Откуда это и почему? Да потому, что пьянка была и остается, пожалуй, наиболее интересным занятием из всех доступных «нашему простому человеку».

Нет, не буду говорить про унылую и беспросветную жизнь, озаряемую только болотными сполохами пьяного веселья. Тут другая, более существенная причина. А именно - некая особенность национальной культуры, которая и порождает культ алкогольного времяпрепровождения.

Мы, жители одной седьмой части суши, склонны предъявлять высокие требования друг к другу. Каждое неправильное действие другого человека, каждый косой взгляд откладываются в памяти надолго, если не навсегда. При этом у нас нет сколько-нибудь нормального механизма «выяснения отношений» и снятия напряженности. Взаимные обиды именно что копятся. Поэтому мы постоянно «за себя отвечаем». А ведь людям иногда хочется сбросить с себя груз постоянного самоконтроля, попасть в ситуацию, когда действия и слова не идут в счет. Идеальная для этого ситуация - пьянка. «С пьяного нет спроса» - это зашито в нас очень глубоко. «Ну прости, нажрался, ничего не помню». Пьянка способствует сбросу накопившегося груза обид. Например, можно пойти «выяснить отношения» - иной раз и с мордобоем, - но если драка заканчивается совместным распитием пузыря, то все претензии аннулируются.

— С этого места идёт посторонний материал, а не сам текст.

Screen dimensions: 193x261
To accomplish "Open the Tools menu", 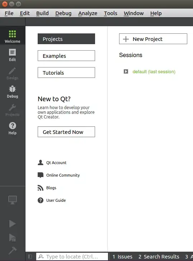I will (110, 13).
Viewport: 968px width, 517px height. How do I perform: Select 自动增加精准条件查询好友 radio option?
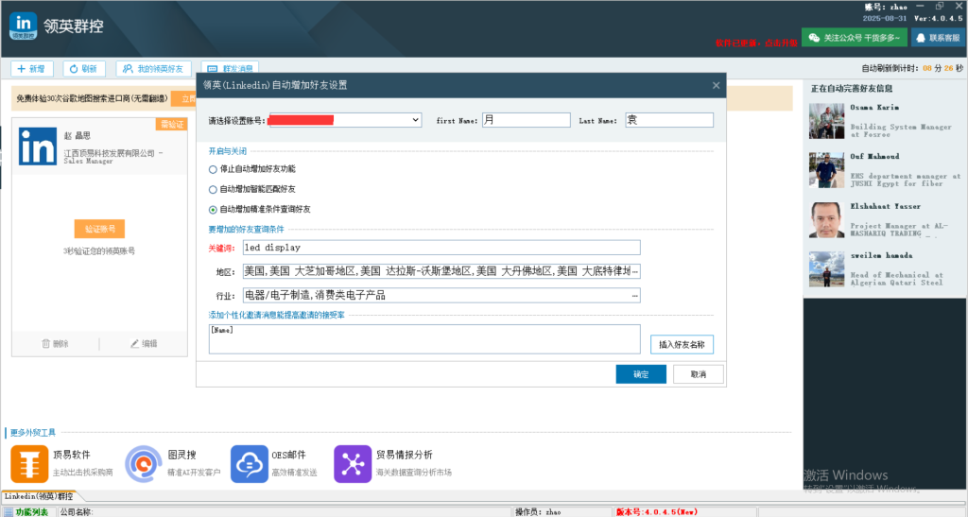click(x=213, y=209)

Но это все в сторону, так как к водке отношение имеет не прямое. Нажраться можно много чем. Причем я думаю, что водочная пьянка - далеко не самый удачный вариант.

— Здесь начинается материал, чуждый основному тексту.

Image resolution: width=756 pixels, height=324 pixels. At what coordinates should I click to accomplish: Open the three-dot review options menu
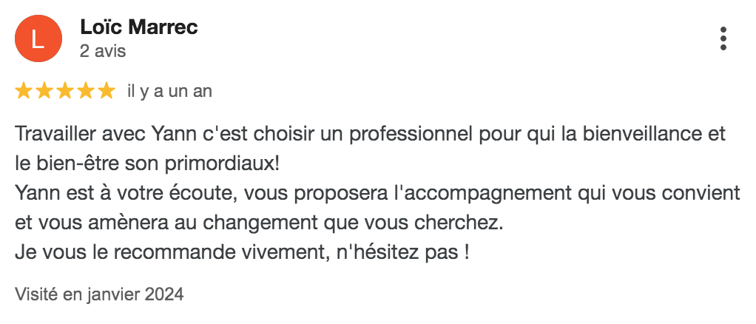tap(723, 39)
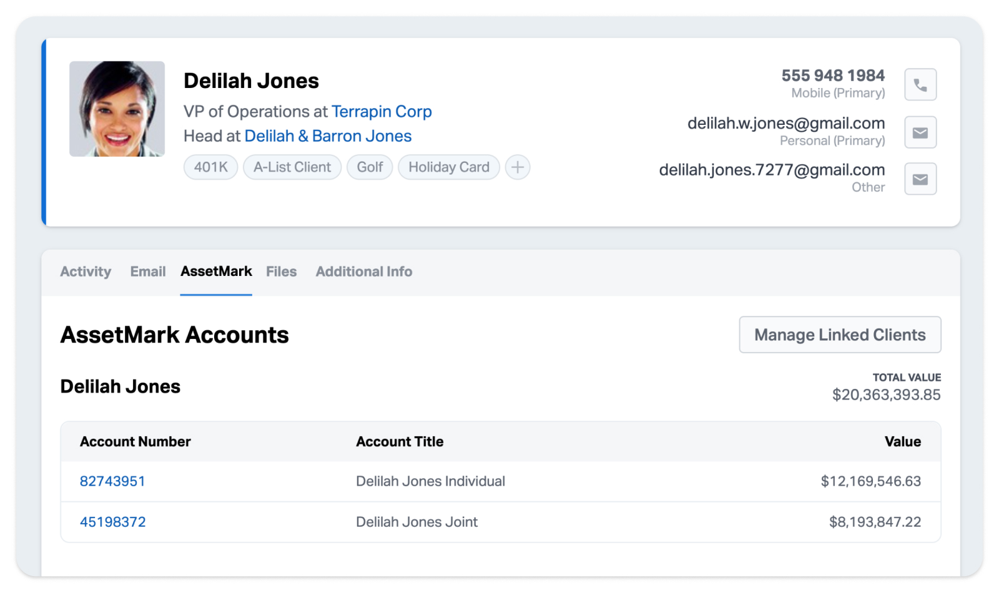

Позволю себе обратиться к самому тонкому моменту - а именно к смыслу водки. К тому, зачем она «в идее своей».

Каждый напиток имеет, как бы это сказать, свое применение. Шампанское, например, хорошо пить в честь победы или удачки - вроде выигрыша на скачках, женитьбы на королевне, выхода первой книги или получения диплома. А вот, скажем, коньяк уместен после дорогого клубного или ресторанного обеда, под сигару и желательно в обществе солидных людей, обсуждающих сделки, ставки, интриги. Сухой херес - идеальный напиток интеллектуала, его хорошо потягивать, читая умную книгу, а еще лучше во время писания таковой.

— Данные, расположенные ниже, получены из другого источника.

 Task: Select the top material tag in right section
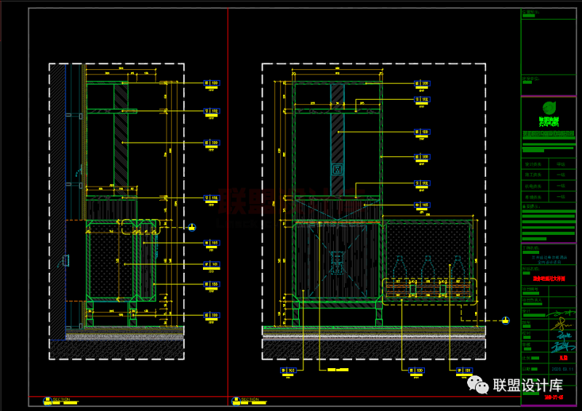tap(422, 84)
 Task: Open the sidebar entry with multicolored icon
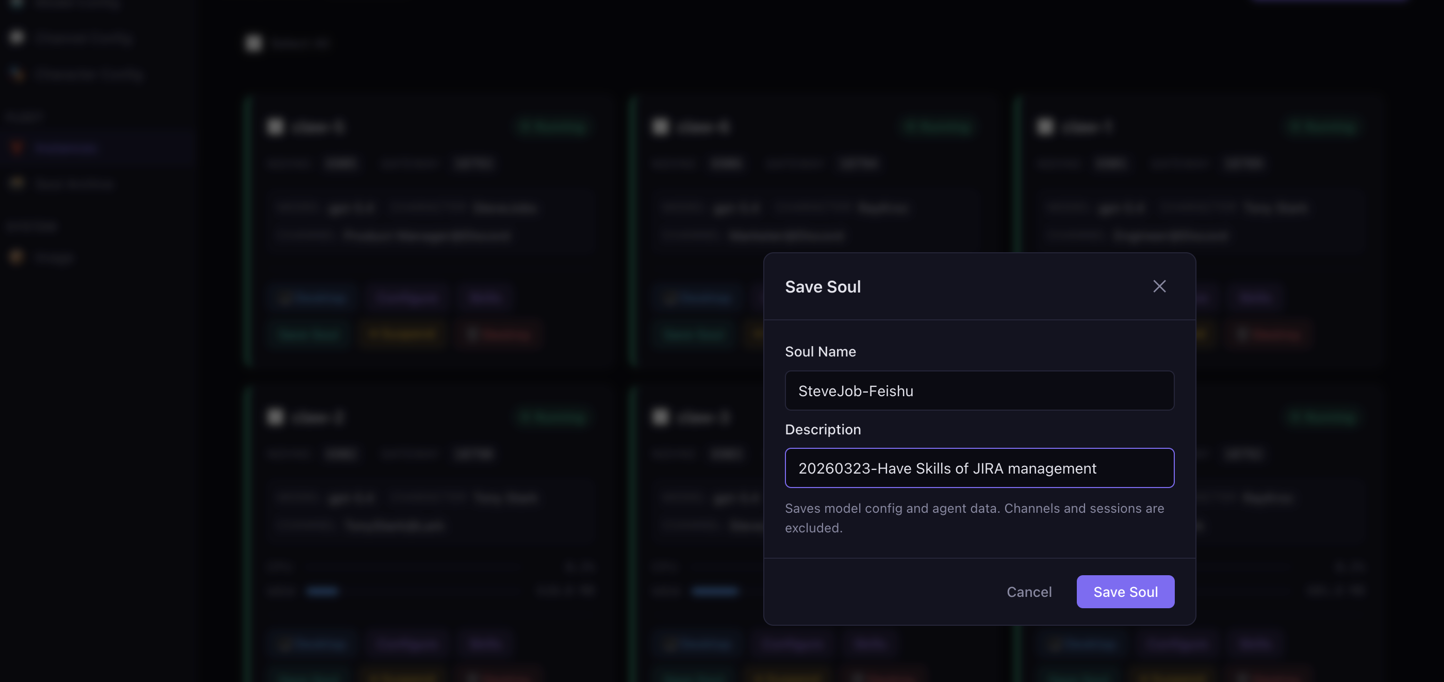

Так вот, и для водки - именно для «чистенькой», «беленькой» - существует ситуация, когда она абсолютно уместна, и уместна только она одна. Только «беленькая» - и ничего кроме.

Мой дед Иван Михайлович Кондратьев умер зимой, в декабре. За месяц до смерти он звонил домой из больницы и просил похоронить его в деревне. Бабушка врала в трубку «поправляйся», но обещание дала. Пришлось выполнять.

Деревня была за сто километров с гаком. На дворе стояла темная глухая стужа. Никто ни за какие шиши не поехал бы в эту темноту, но помог мой тесть, крепкий мужик и хороший человек: достал машину и сел за руль. Гроб привязали к крыше кузова. Мы накрепко завязали все веревками, но он все-таки слегка дергался, чуть кренясь туда-сюда. Я сидел в кузове, в темноте, и слушал, как воет мотор и дерево скребет по жести: шштрх, шштрх.

Мама выехала в Тарутино еще утром. Надо было сделать множество дел: встретиться с председателем, выяснить ситуацию с кладбищем, договориться с местными хануриками насчет ямы в земле (долбить мерзлую землю - «это же стоит чего-то», а денег тогда было в обрез). Ну и, конечно, протопить дом и напечь блинов. Другого отношения не поняли бы местные: что-что, а провожать покойного надо было по-людски.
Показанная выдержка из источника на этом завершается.